### WHAT YOU WILL DO
Replace "Select" with "Choose" everywhere from the start of the items down to the line containing "click(x=280, y=172)", and write those lines out again with nothing else changed.

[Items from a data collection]
════════
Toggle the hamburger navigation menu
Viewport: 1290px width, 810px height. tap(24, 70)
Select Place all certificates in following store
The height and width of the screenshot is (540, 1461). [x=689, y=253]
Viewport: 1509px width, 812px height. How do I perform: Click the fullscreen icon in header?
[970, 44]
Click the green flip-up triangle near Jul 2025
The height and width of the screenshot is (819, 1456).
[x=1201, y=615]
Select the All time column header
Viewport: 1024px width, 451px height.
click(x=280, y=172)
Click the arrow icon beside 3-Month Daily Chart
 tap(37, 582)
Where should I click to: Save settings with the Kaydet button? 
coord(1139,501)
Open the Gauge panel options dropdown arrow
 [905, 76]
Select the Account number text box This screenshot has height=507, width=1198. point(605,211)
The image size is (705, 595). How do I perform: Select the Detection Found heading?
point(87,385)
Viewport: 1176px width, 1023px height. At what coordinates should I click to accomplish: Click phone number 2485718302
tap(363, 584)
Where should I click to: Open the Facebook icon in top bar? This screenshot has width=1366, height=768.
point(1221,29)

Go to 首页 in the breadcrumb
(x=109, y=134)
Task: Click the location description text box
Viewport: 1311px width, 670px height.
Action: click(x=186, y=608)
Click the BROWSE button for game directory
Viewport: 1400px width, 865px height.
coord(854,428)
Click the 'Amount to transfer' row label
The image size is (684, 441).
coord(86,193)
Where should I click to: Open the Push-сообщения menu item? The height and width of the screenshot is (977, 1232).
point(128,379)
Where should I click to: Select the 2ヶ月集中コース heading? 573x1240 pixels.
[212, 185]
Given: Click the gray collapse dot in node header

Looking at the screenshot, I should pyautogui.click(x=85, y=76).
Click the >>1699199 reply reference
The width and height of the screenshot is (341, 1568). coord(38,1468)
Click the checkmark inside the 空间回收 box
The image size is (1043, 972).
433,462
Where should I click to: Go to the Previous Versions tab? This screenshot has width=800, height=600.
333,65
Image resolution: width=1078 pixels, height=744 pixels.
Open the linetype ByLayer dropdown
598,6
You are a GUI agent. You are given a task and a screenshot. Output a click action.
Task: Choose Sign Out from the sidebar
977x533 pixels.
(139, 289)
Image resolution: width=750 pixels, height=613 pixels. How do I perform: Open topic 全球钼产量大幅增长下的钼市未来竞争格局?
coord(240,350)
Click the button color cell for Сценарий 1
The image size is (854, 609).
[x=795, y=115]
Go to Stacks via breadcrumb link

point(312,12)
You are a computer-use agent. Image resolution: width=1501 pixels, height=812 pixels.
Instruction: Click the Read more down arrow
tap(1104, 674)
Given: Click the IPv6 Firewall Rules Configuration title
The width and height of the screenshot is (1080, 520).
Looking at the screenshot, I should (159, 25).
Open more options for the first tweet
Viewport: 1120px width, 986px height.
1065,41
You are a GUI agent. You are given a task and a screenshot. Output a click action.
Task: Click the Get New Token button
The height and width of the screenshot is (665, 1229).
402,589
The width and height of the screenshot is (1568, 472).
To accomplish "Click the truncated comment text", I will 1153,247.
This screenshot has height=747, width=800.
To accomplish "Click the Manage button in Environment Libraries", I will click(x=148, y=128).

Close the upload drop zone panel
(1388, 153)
════════
### RESULT OF THE TASK
Toggle the hamburger navigation menu
Viewport: 1290px width, 810px height. tap(24, 70)
Choose Place all certificates in following store
The height and width of the screenshot is (540, 1461). [x=689, y=253]
Viewport: 1509px width, 812px height. How do I perform: Click the fullscreen icon in header?
[970, 44]
Click the green flip-up triangle near Jul 2025
The height and width of the screenshot is (819, 1456).
[x=1201, y=615]
Choose the All time column header
Viewport: 1024px width, 451px height.
click(x=280, y=172)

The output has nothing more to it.